| Records provided |
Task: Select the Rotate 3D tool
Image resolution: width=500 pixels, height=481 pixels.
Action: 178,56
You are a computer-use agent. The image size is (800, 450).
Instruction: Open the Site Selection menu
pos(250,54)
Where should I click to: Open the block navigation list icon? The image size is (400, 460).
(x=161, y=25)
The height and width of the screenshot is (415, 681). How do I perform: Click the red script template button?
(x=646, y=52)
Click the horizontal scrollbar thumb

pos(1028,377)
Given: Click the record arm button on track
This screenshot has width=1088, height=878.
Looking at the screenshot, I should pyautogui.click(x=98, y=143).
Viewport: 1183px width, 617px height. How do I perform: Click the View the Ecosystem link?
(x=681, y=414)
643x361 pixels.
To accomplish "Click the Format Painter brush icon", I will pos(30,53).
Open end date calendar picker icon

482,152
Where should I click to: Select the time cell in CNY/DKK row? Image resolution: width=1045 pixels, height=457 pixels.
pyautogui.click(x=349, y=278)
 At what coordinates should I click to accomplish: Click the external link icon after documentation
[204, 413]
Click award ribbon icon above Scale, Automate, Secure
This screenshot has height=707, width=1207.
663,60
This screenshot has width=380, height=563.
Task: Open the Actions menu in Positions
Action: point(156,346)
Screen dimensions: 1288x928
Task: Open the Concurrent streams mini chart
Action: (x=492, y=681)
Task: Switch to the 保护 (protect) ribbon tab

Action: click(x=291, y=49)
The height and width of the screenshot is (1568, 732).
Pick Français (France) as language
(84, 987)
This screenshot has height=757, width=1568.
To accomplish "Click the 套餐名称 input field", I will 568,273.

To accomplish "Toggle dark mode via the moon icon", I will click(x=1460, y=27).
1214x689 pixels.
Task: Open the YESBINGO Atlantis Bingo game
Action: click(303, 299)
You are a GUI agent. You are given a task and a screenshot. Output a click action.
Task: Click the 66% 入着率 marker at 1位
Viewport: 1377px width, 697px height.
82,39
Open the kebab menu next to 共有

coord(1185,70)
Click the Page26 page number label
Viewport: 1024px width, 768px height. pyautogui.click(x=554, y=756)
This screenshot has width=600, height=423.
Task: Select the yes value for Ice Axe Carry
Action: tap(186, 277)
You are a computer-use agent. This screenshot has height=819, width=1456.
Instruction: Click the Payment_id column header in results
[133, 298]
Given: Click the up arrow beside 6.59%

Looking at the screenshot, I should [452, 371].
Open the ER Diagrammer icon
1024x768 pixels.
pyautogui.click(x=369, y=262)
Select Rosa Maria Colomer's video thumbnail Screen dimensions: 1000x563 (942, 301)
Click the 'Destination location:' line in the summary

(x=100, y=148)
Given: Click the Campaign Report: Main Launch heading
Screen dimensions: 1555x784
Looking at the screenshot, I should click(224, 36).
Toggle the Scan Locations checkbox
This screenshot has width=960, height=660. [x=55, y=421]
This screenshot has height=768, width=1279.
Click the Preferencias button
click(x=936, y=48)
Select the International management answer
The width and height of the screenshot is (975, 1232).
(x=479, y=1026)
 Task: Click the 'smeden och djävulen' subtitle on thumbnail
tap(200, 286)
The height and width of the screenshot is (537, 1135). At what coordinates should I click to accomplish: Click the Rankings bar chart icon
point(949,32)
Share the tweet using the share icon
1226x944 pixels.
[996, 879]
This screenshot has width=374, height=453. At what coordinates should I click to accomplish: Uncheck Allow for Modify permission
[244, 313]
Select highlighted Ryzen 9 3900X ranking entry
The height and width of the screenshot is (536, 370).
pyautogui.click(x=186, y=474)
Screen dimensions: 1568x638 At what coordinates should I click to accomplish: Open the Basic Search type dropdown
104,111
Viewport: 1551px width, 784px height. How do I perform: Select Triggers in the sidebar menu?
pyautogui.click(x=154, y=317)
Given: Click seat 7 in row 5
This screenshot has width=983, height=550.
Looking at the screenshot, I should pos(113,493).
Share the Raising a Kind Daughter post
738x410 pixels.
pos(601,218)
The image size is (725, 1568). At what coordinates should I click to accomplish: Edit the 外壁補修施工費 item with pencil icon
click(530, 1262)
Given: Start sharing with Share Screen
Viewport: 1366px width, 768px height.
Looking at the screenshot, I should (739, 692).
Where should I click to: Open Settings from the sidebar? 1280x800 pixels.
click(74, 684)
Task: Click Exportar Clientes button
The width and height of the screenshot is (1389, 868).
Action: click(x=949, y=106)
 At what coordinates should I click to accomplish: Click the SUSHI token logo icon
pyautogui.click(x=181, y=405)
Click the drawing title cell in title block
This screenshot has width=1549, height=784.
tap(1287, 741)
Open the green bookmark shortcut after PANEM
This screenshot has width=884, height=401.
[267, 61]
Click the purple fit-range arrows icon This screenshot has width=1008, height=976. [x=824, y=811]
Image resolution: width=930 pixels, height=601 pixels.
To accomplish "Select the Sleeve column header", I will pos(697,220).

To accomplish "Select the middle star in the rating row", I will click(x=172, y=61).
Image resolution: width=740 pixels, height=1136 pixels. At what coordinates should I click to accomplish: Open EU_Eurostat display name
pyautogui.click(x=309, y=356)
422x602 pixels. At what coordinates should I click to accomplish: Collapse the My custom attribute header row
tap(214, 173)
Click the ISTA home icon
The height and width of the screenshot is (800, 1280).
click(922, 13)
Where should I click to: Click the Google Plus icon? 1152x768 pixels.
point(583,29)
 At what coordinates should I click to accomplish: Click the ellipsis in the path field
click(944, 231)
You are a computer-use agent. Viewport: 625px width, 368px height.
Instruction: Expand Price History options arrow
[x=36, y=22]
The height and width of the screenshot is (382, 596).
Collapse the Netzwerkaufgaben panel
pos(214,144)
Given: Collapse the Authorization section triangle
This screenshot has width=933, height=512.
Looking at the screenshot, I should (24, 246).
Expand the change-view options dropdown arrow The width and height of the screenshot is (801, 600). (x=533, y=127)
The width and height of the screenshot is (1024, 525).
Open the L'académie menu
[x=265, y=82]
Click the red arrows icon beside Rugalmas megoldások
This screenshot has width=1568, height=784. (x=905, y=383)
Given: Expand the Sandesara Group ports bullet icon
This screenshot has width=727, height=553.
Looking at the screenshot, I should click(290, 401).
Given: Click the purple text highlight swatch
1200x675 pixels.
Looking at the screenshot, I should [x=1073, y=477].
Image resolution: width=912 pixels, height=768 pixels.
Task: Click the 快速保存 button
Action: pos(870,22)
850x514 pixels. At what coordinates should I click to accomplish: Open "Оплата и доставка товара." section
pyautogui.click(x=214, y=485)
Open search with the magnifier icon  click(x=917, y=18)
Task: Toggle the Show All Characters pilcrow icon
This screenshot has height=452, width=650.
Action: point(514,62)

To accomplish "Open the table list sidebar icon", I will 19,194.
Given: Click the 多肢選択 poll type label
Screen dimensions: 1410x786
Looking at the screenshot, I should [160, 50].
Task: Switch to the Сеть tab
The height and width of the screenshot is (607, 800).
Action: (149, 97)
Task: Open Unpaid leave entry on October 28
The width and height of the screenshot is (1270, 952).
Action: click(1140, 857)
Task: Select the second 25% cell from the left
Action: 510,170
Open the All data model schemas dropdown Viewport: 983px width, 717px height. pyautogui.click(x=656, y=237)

| Assignment |
Your job is to reproduce the data in full, with every line intact.

| Problem solution |
Task: Select the Rotate 3D tool
Image resolution: width=500 pixels, height=481 pixels.
Action: 178,56
You are a computer-use agent. The image size is (800, 450).
Instruction: Open the Site Selection menu
pos(250,54)
Where should I click to: Open the block navigation list icon? The image size is (400, 460).
(x=161, y=25)
The height and width of the screenshot is (415, 681). How do I perform: Click the red script template button?
(x=646, y=52)
Click the horizontal scrollbar thumb

pos(1028,377)
Given: Click the record arm button on track
This screenshot has width=1088, height=878.
Looking at the screenshot, I should pyautogui.click(x=98, y=143).
Viewport: 1183px width, 617px height. How do I perform: Click the View the Ecosystem link?
(x=681, y=414)
643x361 pixels.
To accomplish "Click the Format Painter brush icon", I will pos(30,53).
Open end date calendar picker icon

482,152
Where should I click to: Select the time cell in CNY/DKK row? Image resolution: width=1045 pixels, height=457 pixels.
pyautogui.click(x=349, y=278)
 At what coordinates should I click to accomplish: Click the external link icon after documentation
[204, 413]
Click award ribbon icon above Scale, Automate, Secure
This screenshot has height=707, width=1207.
663,60
This screenshot has width=380, height=563.
Task: Open the Actions menu in Positions
Action: point(156,346)
Screen dimensions: 1288x928
Task: Open the Concurrent streams mini chart
Action: (x=492, y=681)
Task: Switch to the 保护 (protect) ribbon tab

Action: click(x=291, y=49)
The height and width of the screenshot is (1568, 732).
Pick Français (France) as language
(84, 987)
This screenshot has height=757, width=1568.
To accomplish "Click the 套餐名称 input field", I will 568,273.

To accomplish "Toggle dark mode via the moon icon", I will click(x=1460, y=27).
1214x689 pixels.
Task: Open the YESBINGO Atlantis Bingo game
Action: click(303, 299)
You are a GUI agent. You are given a task and a screenshot. Output a click action.
Task: Click the 66% 入着率 marker at 1位
Viewport: 1377px width, 697px height.
82,39
Open the kebab menu next to 共有

coord(1185,70)
Click the Page26 page number label
Viewport: 1024px width, 768px height. pyautogui.click(x=554, y=756)
This screenshot has width=600, height=423.
Task: Select the yes value for Ice Axe Carry
Action: tap(186, 277)
You are a computer-use agent. This screenshot has height=819, width=1456.
Instruction: Click the Payment_id column header in results
[133, 298]
Given: Click the up arrow beside 6.59%

Looking at the screenshot, I should [452, 371].
Open the ER Diagrammer icon
1024x768 pixels.
pyautogui.click(x=369, y=262)
Select Rosa Maria Colomer's video thumbnail Screen dimensions: 1000x563 (942, 301)
Click the 'Destination location:' line in the summary

(x=100, y=148)
Given: Click the Campaign Report: Main Launch heading
Screen dimensions: 1555x784
Looking at the screenshot, I should click(224, 36).
Toggle the Scan Locations checkbox
This screenshot has width=960, height=660. [x=55, y=421]
This screenshot has height=768, width=1279.
Click the Preferencias button
click(x=936, y=48)
Select the International management answer
The width and height of the screenshot is (975, 1232).
(x=479, y=1026)
 Task: Click the 'smeden och djävulen' subtitle on thumbnail
tap(200, 286)
The height and width of the screenshot is (537, 1135). At what coordinates should I click to accomplish: Click the Rankings bar chart icon
point(949,32)
Share the tweet using the share icon
1226x944 pixels.
[996, 879]
This screenshot has width=374, height=453. At what coordinates should I click to accomplish: Uncheck Allow for Modify permission
[244, 313]
Select highlighted Ryzen 9 3900X ranking entry
The height and width of the screenshot is (536, 370).
pyautogui.click(x=186, y=474)
Screen dimensions: 1568x638 At what coordinates should I click to accomplish: Open the Basic Search type dropdown
104,111
Viewport: 1551px width, 784px height. How do I perform: Select Triggers in the sidebar menu?
pyautogui.click(x=154, y=317)
Given: Click seat 7 in row 5
This screenshot has width=983, height=550.
Looking at the screenshot, I should pos(113,493).
Share the Raising a Kind Daughter post
738x410 pixels.
pos(601,218)
The image size is (725, 1568). At what coordinates should I click to accomplish: Edit the 外壁補修施工費 item with pencil icon
click(530, 1262)
Given: Start sharing with Share Screen
Viewport: 1366px width, 768px height.
Looking at the screenshot, I should (739, 692).
Where should I click to: Open Settings from the sidebar? 1280x800 pixels.
click(74, 684)
Task: Click Exportar Clientes button
The width and height of the screenshot is (1389, 868).
Action: click(x=949, y=106)
 At what coordinates should I click to accomplish: Click the SUSHI token logo icon
pyautogui.click(x=181, y=405)
Click the drawing title cell in title block
This screenshot has width=1549, height=784.
tap(1287, 741)
Open the green bookmark shortcut after PANEM
This screenshot has width=884, height=401.
[267, 61]
Click the purple fit-range arrows icon This screenshot has width=1008, height=976. [x=824, y=811]
Image resolution: width=930 pixels, height=601 pixels.
To accomplish "Select the Sleeve column header", I will pos(697,220).

To accomplish "Select the middle star in the rating row", I will click(x=172, y=61).
Image resolution: width=740 pixels, height=1136 pixels. At what coordinates should I click to accomplish: Open EU_Eurostat display name
pyautogui.click(x=309, y=356)
422x602 pixels. At what coordinates should I click to accomplish: Collapse the My custom attribute header row
tap(214, 173)
Click the ISTA home icon
The height and width of the screenshot is (800, 1280).
click(922, 13)
Where should I click to: Click the Google Plus icon? 1152x768 pixels.
point(583,29)
 At what coordinates should I click to accomplish: Click the ellipsis in the path field
click(944, 231)
You are a computer-use agent. Viewport: 625px width, 368px height.
Instruction: Expand Price History options arrow
[x=36, y=22]
The height and width of the screenshot is (382, 596).
Collapse the Netzwerkaufgaben panel
pos(214,144)
Given: Collapse the Authorization section triangle
This screenshot has width=933, height=512.
Looking at the screenshot, I should (24, 246).
Expand the change-view options dropdown arrow The width and height of the screenshot is (801, 600). (x=533, y=127)
The width and height of the screenshot is (1024, 525).
Open the L'académie menu
[x=265, y=82]
Click the red arrows icon beside Rugalmas megoldások
This screenshot has width=1568, height=784. (x=905, y=383)
Given: Expand the Sandesara Group ports bullet icon
This screenshot has width=727, height=553.
Looking at the screenshot, I should click(290, 401).
Given: Click the purple text highlight swatch
1200x675 pixels.
Looking at the screenshot, I should [x=1073, y=477].
Image resolution: width=912 pixels, height=768 pixels.
Task: Click the 快速保存 button
Action: pos(870,22)
850x514 pixels. At what coordinates should I click to accomplish: Open "Оплата и доставка товара." section
pyautogui.click(x=214, y=485)
Open search with the magnifier icon  click(x=917, y=18)
Task: Toggle the Show All Characters pilcrow icon
This screenshot has height=452, width=650.
Action: point(514,62)

To accomplish "Open the table list sidebar icon", I will 19,194.
Given: Click the 多肢選択 poll type label
Screen dimensions: 1410x786
Looking at the screenshot, I should [160, 50].
Task: Switch to the Сеть tab
The height and width of the screenshot is (607, 800).
Action: (149, 97)
Task: Open Unpaid leave entry on October 28
The width and height of the screenshot is (1270, 952).
Action: click(1140, 857)
Task: Select the second 25% cell from the left
Action: 510,170
Open the All data model schemas dropdown Viewport: 983px width, 717px height. pyautogui.click(x=656, y=237)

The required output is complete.